Hmm, so, the citizens did not ask for nuclear power, and now that there is an enormous catastrophe, the citizens will be asked to pay for it? For decades/centuries to come in the form of higher electricity rates? Simply because the company that set up these poisonous behemoths CANNOT GET INSURANCE?
DUMP NUCLEAR ENERGY NOW.
= + = + =
Insurers discuss scrapping liability coverage for Fukushima plant
BY MAKOTO ODA SENIOR STAFF WRITER
Steam rises from the Fukushima No. 1 nuclear power plant on March 15. (Tokyo Electric Power Co.)
Nonlife insurers are leaning toward ending liability coverage for the Fukushima No. 1 nuclear power plant, which would complicate compensation payments if another emergency unfolds and render the plant’s reactors “illegal.”

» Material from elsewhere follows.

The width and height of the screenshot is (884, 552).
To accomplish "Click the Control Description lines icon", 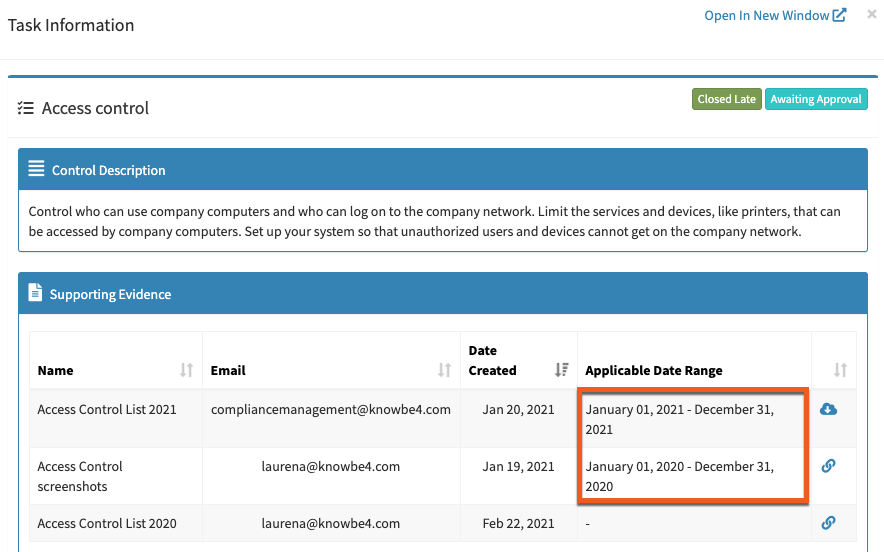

“The insurance contracts are targeted at nuclear reactors that are operating normally and are not leaking out radioactive substances,” said a senior official at a major nonlife insurer. “It will be difficult to renew the contract under the current circumstances.”
The contract with Tokyo Electric Power Co. for the stricken Fukushima No. 1 plant expires in January.
Private contracts by nonlife insurers are designed to cover compensation for nuclear accidents that are not caused by natural disasters. If the contract is discontinued, the Fukushima facility will become Japan’s first nuclear power plant to go uninsured against such accidents.
The Law on Compensation for Nuclear Damage defines two frameworks to help operators of nuclear facilities pay compensation to people affected by accidents at those sites.
One framework, which provides government compensation, applies to accidents caused by earthquakes, tsunami and other natural disasters. The Fukushima No. 1 plant crisis, triggered by the March 11 Great East Japan Earthquake and tsunami, falls under this category.
The second framework, involving private insurance, applies to general accidents that are not caused by natural disasters. This framework was used after the criticality accident in 1999 at JCO Co.’s nuclear fuel processing plant in Tokai, Ibaraki Prefecture, which killed two workers.
In both frameworks, payments can cover up to 120 billion yen ($1.6 billion) per nuclear plant. Electric power companies, in principle, pay the remainder of the burden.
For the Fukushima accident, the maximum limit is well short of the estimated trillions of yen needed to cover all damage compensation claims. The government on Sept. 12 set up the Nuclear Damage Compensation Facilitation Corp., which will extend loans to TEPCO to help it pay victims of the accident.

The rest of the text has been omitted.